Это мой город: поэты и драматурги Андрей Родионов и Екатерина Троепольская
О богемных местах, в которых не отравят, о разнице между украинцами и русскими и о том, что вода из-под крана в Москве по вкусу похожа на кровь.
Мы родились…
Андрей: Я родился в Москве.
Екатерина: Я родилась в прекрасном украинском городе Луганске, который сейчас знают все.
Сейчас живем…
Андрей: Мы живем на Таганке, и думаю, что будем жить, потому что нам нравится жить в месте, где довольно много людей, давно там обосновавшихся. На Таганке сложились такие отношения между людьми, что жители во дворе жарят шашлыки по выходным, выращивают клубнику, и нас знают в лицо в маленьких магазинчиках в нашем переулке. Все это нам очень симпатично, создает атмосферу дома.
Екатерина: Конечно, все же это не как в СССР, и хоть сейчас отношение друг к другу — это больше сдержанное уважение, чем семейственность, мне это нравится: куда лучше, чем ничего. Я жила во многих районах Москвы, мы вообще много переезжали, но Таганка была для нас всегда почему-то закрыта. Когда Юрия Петровича Любимова назначили в Театр на Таганке, он очень расстроился, считая, что никто туда не поедет, потому что это окраина города. А теперь туда перемещается жизнь, теперь Таганка — центр, и жить там очень удобно.
Гулять в Москве…
Андрей: Я больше всего люблю, когда можно дойти пешком до того места, куда тебе надо. Временной промежуток свободный, расстояние небольшое и при этом проводишь время приятно. С Таганки можно дойти до всех площадок, где мы трудимся. Это хорошо, потому что практически никуда, кроме этих площадок, дойти не удается. Если у нас есть свободное время, мы выходим куда глаза глядят, но сейчас, к сожалению, его нет из-за большого количества работы. При этом даже наша Таганка пока вся не исхожена: Крутицкое подворье, Спасо-Андроников монастырь, маленькие улицы, которые примыкают к Гончарной Слободе — все это прелестно, а это только один маленький пятачок.
Наш любимый район…
Андрей: Не считая Таганки, Сухаревская — наш любимый район. Мы там жили два года. Она еще более взаимосвязана с нашими конечными точками, где мы работали и продолжаем работать и проводить время до сих пор. Практически про каждый дом можно рассказать, кто здесь был, кто здесь жил. Когда мы съезжали, на соседний дом повесили табличку, что в этом доме жил Визбор.
По ресторанам…
Андрей: Мы ходим довольно активно, особенно в нашем районе. В Товарищеском переулке есть прекрасная вьетнамская забегаловка, мы часто там бываем. Обожаю легендарную блинную на Воронцовской. Очень люблю места, где по-настоящему вкусно.

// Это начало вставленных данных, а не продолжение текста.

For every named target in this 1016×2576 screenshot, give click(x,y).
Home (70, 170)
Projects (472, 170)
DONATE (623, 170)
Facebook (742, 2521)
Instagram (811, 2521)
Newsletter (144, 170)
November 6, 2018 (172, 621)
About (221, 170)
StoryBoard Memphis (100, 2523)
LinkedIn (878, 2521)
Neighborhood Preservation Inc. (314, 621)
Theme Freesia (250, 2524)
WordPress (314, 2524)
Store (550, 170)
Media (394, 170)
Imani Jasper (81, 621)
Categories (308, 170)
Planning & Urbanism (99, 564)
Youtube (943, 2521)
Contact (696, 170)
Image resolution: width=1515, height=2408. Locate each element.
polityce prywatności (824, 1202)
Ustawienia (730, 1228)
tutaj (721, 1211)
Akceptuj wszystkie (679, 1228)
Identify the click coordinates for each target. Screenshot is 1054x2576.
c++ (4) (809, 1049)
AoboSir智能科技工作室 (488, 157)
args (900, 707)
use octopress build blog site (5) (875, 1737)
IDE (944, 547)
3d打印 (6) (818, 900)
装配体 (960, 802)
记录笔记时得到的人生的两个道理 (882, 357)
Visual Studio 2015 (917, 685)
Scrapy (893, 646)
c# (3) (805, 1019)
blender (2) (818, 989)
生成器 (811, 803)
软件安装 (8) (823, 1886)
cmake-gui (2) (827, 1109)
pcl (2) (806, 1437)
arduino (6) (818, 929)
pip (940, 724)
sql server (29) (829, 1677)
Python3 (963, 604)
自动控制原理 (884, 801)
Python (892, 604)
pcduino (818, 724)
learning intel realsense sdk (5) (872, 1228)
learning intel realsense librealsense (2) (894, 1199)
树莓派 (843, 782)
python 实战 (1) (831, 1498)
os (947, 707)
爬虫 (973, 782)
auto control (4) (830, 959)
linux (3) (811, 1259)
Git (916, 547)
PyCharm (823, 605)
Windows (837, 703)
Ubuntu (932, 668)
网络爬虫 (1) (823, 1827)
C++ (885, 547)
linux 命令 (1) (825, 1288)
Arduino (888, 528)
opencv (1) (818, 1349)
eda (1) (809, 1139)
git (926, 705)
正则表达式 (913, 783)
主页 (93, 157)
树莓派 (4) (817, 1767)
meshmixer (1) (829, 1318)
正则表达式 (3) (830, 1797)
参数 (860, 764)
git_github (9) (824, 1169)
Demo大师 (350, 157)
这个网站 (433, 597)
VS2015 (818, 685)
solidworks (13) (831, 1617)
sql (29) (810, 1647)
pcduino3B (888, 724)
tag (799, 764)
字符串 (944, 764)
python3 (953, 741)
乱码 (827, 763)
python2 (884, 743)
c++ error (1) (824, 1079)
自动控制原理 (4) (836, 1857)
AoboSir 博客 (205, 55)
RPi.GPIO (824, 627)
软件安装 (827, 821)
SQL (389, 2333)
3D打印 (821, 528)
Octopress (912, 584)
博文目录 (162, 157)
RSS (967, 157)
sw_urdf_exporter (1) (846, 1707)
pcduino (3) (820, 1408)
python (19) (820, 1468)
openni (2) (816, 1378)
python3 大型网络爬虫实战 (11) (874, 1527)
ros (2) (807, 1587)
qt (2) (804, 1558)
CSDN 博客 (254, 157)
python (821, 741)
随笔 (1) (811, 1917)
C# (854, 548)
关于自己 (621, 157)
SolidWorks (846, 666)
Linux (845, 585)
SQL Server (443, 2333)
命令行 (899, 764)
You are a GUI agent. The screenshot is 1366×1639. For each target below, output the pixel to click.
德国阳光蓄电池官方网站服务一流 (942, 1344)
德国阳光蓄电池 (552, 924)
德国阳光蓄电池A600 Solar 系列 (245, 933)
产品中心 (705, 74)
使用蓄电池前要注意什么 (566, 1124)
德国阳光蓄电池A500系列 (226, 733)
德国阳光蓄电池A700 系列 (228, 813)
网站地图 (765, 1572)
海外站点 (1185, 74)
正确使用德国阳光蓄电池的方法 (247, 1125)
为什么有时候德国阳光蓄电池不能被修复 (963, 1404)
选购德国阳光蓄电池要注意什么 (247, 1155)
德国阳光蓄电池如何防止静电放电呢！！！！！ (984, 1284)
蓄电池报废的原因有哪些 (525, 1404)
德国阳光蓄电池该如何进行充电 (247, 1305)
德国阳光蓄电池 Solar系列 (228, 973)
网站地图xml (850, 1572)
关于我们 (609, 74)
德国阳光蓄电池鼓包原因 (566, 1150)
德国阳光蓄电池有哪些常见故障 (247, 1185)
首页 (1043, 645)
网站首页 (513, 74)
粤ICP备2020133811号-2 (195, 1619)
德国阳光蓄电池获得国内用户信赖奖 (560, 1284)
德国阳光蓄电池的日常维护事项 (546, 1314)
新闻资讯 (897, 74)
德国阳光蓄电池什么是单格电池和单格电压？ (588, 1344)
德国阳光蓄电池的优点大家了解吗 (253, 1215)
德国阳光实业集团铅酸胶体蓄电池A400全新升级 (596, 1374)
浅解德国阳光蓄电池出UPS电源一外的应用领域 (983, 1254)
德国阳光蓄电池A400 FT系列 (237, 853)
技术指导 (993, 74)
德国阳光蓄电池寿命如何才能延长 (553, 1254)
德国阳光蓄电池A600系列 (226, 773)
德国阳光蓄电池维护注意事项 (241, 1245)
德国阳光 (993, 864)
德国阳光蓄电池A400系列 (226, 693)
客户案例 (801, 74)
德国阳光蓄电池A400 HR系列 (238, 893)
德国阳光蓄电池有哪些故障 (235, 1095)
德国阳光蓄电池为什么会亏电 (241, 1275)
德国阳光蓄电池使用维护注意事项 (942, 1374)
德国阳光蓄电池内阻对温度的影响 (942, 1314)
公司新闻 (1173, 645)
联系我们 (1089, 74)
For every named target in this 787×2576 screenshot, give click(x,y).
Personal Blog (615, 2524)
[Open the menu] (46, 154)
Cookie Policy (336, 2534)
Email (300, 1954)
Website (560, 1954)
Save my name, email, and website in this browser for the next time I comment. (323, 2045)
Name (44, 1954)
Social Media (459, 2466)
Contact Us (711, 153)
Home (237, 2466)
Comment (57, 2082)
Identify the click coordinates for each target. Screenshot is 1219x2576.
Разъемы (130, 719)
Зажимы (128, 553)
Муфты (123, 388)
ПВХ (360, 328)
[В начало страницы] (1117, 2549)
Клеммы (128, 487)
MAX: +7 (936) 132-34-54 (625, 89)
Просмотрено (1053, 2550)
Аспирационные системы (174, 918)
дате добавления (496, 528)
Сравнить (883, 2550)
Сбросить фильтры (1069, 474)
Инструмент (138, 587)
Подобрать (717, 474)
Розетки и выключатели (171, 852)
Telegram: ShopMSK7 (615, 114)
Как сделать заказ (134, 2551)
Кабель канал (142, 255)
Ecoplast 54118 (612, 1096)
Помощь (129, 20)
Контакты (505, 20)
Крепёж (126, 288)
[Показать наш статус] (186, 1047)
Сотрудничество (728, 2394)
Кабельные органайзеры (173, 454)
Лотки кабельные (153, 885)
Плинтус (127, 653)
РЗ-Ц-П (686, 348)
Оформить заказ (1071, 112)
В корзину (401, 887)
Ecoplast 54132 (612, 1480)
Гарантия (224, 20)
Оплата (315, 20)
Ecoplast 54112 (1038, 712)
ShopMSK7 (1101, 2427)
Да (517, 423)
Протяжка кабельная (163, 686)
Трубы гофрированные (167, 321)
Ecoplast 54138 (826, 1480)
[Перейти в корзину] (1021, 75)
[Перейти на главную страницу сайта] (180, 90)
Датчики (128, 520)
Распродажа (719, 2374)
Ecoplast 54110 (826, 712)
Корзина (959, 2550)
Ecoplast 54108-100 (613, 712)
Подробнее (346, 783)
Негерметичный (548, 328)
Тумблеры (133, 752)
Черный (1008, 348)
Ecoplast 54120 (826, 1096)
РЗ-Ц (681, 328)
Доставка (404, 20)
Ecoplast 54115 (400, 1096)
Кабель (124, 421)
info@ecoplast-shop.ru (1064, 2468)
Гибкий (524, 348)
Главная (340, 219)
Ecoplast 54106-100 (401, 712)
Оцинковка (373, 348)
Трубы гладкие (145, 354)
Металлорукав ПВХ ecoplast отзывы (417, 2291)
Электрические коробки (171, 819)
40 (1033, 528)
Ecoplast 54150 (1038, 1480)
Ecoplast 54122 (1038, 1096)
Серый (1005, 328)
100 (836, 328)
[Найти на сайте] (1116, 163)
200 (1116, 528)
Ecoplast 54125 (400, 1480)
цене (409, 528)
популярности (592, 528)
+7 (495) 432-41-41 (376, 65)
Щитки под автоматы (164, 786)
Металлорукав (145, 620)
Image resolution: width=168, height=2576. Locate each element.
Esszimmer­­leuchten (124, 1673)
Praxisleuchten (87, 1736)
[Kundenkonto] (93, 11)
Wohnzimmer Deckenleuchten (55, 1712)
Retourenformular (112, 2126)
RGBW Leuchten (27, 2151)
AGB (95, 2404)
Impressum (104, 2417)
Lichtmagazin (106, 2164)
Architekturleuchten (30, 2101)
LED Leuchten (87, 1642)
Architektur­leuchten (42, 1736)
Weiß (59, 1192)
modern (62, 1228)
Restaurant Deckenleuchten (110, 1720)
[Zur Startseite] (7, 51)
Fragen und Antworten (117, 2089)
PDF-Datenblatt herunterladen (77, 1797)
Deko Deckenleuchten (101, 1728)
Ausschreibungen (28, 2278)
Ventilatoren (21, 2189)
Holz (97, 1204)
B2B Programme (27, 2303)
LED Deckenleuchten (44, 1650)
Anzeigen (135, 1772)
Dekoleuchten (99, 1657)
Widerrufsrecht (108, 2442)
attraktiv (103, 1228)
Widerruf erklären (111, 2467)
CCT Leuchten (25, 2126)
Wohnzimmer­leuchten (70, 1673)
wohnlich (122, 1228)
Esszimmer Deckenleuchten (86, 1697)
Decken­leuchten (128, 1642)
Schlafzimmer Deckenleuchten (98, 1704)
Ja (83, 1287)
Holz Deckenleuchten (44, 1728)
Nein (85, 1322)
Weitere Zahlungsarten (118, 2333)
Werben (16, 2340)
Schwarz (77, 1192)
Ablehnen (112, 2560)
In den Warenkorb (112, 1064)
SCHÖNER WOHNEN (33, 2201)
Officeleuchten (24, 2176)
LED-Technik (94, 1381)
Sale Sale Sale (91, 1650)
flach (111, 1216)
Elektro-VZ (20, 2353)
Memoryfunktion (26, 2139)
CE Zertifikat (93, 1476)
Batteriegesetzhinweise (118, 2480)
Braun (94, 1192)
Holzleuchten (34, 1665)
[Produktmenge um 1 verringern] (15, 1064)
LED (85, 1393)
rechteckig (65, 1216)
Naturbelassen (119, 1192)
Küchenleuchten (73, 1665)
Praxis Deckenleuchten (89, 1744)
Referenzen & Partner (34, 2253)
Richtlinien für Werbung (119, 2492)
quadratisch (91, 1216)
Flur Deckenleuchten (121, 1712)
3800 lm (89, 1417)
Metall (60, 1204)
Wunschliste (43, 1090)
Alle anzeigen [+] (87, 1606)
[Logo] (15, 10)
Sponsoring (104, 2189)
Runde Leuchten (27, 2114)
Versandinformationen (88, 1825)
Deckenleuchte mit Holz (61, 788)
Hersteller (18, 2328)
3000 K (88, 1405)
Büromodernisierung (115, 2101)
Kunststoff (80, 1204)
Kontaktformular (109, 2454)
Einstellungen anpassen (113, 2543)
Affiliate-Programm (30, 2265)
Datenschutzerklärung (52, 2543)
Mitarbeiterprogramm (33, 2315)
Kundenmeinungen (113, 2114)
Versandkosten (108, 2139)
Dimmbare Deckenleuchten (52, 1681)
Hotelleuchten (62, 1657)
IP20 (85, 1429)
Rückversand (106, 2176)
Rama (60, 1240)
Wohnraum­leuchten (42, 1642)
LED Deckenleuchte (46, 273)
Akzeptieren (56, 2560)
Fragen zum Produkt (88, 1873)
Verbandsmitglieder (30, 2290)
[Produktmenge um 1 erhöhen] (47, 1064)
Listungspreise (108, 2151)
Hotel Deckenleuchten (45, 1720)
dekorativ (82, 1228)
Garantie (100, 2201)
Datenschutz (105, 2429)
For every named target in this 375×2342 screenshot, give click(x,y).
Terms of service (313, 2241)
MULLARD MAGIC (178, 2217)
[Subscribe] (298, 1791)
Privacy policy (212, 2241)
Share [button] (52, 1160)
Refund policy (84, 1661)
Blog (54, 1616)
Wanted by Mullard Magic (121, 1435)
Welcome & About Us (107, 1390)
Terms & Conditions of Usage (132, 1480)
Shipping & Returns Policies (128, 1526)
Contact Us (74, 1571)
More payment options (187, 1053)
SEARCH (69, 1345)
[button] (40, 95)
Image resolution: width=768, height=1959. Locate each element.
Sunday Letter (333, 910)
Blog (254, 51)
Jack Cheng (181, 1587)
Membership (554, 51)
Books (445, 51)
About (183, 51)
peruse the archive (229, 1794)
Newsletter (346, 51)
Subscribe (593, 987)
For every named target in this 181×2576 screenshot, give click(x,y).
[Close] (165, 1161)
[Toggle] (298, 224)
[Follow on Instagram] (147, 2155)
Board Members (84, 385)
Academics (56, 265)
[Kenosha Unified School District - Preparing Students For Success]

Екатерина: Есть еще ситуации, когда необходимо встретиться по работе: это всегда обеды, кофе в самых разных местах. К примеру, часто встречаемся с друзьями в «32.05» в саду «Эрмитаж». Может показаться, что мы непривередливые, но это не так: когда встает вопрос, куда сходить поесть, нам важно, чтобы место находилось недалеко, ну и, конечно, знание, что тебя не отравят. Мы любим богемные места. А в гламурных, где пытаются удивить светской обстановкой, нас не встретить. Мне очень нравится фуд-корт «БРОкколи» на Таганской площади, этот уголок молодежной культуры, где и находится наша любимая вьетнамская забегаловка. И блинная на Воронцовской, да.
Андрей: Это не значит, что Катя ходит в блинную.
В Москве нас можно чаще всего застать кроме работы и дома…
Екатерина: В электричке по пути на дачу. Компенсируем отдых от проектов работой в огороде. Мы сейчас очень активно живем на даче.
Хотели бы вернуться…
Андрей: Я понимаю, что такое маловероятно, никогда и не вернусь (нужны на это серьезные причины) в Тушино, например, где я провел детство, в места вдоль Яузы — от Мытищ и до Москвы. Вообще многое в моей жизни связано с Яузой, мы и сейчас оказались там, где она впадает в Москву-реку, это место силы.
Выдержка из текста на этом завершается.